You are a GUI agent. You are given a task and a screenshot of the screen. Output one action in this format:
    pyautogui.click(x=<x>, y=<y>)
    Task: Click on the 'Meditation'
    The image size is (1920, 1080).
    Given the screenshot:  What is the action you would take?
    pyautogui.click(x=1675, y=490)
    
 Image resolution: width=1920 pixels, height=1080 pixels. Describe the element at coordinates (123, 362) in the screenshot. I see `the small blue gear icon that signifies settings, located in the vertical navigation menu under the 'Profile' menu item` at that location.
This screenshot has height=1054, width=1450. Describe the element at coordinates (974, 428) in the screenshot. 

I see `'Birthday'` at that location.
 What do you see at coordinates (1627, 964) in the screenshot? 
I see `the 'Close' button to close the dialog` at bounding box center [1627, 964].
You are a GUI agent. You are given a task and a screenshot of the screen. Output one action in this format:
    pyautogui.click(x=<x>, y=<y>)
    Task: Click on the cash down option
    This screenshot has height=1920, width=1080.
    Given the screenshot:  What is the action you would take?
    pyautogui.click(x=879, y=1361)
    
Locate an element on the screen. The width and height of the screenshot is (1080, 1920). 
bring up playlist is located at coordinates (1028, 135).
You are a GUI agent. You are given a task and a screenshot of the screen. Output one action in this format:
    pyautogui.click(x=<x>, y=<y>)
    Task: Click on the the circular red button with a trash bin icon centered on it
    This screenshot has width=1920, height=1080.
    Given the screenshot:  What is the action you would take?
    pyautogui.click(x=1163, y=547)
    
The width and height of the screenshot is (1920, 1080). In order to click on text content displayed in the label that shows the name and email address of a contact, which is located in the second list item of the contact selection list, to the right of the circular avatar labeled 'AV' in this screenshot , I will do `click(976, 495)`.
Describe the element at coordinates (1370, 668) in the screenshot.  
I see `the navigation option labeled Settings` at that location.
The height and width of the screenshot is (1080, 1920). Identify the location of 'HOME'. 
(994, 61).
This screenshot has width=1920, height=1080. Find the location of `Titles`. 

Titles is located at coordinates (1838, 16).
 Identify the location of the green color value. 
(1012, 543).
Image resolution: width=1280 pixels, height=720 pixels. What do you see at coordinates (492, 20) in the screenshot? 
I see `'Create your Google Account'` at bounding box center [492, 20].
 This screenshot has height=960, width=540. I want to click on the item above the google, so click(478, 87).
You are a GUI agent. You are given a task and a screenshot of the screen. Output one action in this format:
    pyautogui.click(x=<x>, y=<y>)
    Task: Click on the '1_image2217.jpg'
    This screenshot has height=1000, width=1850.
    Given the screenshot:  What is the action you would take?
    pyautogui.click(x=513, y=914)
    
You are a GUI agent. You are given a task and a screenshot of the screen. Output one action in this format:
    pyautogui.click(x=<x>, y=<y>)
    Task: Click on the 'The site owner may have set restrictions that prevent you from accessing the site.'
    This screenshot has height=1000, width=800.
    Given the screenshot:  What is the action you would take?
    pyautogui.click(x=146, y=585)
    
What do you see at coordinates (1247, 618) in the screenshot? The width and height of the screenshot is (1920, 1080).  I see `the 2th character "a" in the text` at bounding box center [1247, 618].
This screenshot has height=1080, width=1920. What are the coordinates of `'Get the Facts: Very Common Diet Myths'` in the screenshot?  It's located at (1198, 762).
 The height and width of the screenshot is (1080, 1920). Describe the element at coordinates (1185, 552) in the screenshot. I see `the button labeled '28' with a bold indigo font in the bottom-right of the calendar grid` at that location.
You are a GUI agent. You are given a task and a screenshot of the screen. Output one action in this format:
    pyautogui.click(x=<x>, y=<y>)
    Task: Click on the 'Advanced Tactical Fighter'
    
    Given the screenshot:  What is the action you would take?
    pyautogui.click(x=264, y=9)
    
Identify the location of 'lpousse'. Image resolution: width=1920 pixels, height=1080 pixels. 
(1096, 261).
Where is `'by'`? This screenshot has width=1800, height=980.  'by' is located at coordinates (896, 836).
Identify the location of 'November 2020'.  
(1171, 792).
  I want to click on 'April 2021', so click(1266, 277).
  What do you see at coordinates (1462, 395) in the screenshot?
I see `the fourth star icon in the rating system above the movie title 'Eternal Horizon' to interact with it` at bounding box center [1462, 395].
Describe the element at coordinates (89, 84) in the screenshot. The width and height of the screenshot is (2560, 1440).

__TASK REQUIREMENTS__
Can you copy the data above line for line, with no changes?

__FINISHED TASK__
You are a GUI agent. You are given a task and a screenshot of the screen. Output one action in this format:
    pyautogui.click(x=<x>, y=<y>)
    Task: Click on the 'Meditation'
    The image size is (1920, 1080).
    Given the screenshot:  What is the action you would take?
    pyautogui.click(x=1675, y=490)
    
 Image resolution: width=1920 pixels, height=1080 pixels. Describe the element at coordinates (123, 362) in the screenshot. I see `the small blue gear icon that signifies settings, located in the vertical navigation menu under the 'Profile' menu item` at that location.
This screenshot has height=1054, width=1450. Describe the element at coordinates (974, 428) in the screenshot. 

I see `'Birthday'` at that location.
 What do you see at coordinates (1627, 964) in the screenshot? 
I see `the 'Close' button to close the dialog` at bounding box center [1627, 964].
You are a GUI agent. You are given a task and a screenshot of the screen. Output one action in this format:
    pyautogui.click(x=<x>, y=<y>)
    Task: Click on the cash down option
    This screenshot has height=1920, width=1080.
    Given the screenshot:  What is the action you would take?
    pyautogui.click(x=879, y=1361)
    
Locate an element on the screen. The width and height of the screenshot is (1080, 1920). 
bring up playlist is located at coordinates (1028, 135).
You are a GUI agent. You are given a task and a screenshot of the screen. Output one action in this format:
    pyautogui.click(x=<x>, y=<y>)
    Task: Click on the the circular red button with a trash bin icon centered on it
    This screenshot has width=1920, height=1080.
    Given the screenshot:  What is the action you would take?
    pyautogui.click(x=1163, y=547)
    
The width and height of the screenshot is (1920, 1080). In order to click on text content displayed in the label that shows the name and email address of a contact, which is located in the second list item of the contact selection list, to the right of the circular avatar labeled 'AV' in this screenshot , I will do `click(976, 495)`.
Describe the element at coordinates (1370, 668) in the screenshot.  
I see `the navigation option labeled Settings` at that location.
The height and width of the screenshot is (1080, 1920). Identify the location of 'HOME'. 
(994, 61).
This screenshot has width=1920, height=1080. Find the location of `Titles`. 

Titles is located at coordinates (1838, 16).
 Identify the location of the green color value. 
(1012, 543).
Image resolution: width=1280 pixels, height=720 pixels. What do you see at coordinates (492, 20) in the screenshot? 
I see `'Create your Google Account'` at bounding box center [492, 20].
 This screenshot has height=960, width=540. I want to click on the item above the google, so click(478, 87).
You are a GUI agent. You are given a task and a screenshot of the screen. Output one action in this format:
    pyautogui.click(x=<x>, y=<y>)
    Task: Click on the '1_image2217.jpg'
    This screenshot has height=1000, width=1850.
    Given the screenshot:  What is the action you would take?
    pyautogui.click(x=513, y=914)
    
You are a GUI agent. You are given a task and a screenshot of the screen. Output one action in this format:
    pyautogui.click(x=<x>, y=<y>)
    Task: Click on the 'The site owner may have set restrictions that prevent you from accessing the site.'
    This screenshot has height=1000, width=800.
    Given the screenshot:  What is the action you would take?
    pyautogui.click(x=146, y=585)
    
What do you see at coordinates (1247, 618) in the screenshot? The width and height of the screenshot is (1920, 1080).  I see `the 2th character "a" in the text` at bounding box center [1247, 618].
This screenshot has height=1080, width=1920. What are the coordinates of `'Get the Facts: Very Common Diet Myths'` in the screenshot?  It's located at (1198, 762).
 The height and width of the screenshot is (1080, 1920). Describe the element at coordinates (1185, 552) in the screenshot. I see `the button labeled '28' with a bold indigo font in the bottom-right of the calendar grid` at that location.
You are a GUI agent. You are given a task and a screenshot of the screen. Output one action in this format:
    pyautogui.click(x=<x>, y=<y>)
    Task: Click on the 'Advanced Tactical Fighter'
    
    Given the screenshot:  What is the action you would take?
    pyautogui.click(x=264, y=9)
    
Identify the location of 'lpousse'. Image resolution: width=1920 pixels, height=1080 pixels. 
(1096, 261).
Where is `'by'`? This screenshot has width=1800, height=980.  'by' is located at coordinates (896, 836).
Identify the location of 'November 2020'.  
(1171, 792).
  I want to click on 'April 2021', so click(1266, 277).
  What do you see at coordinates (1462, 395) in the screenshot?
I see `the fourth star icon in the rating system above the movie title 'Eternal Horizon' to interact with it` at bounding box center [1462, 395].
Describe the element at coordinates (89, 84) in the screenshot. The width and height of the screenshot is (2560, 1440).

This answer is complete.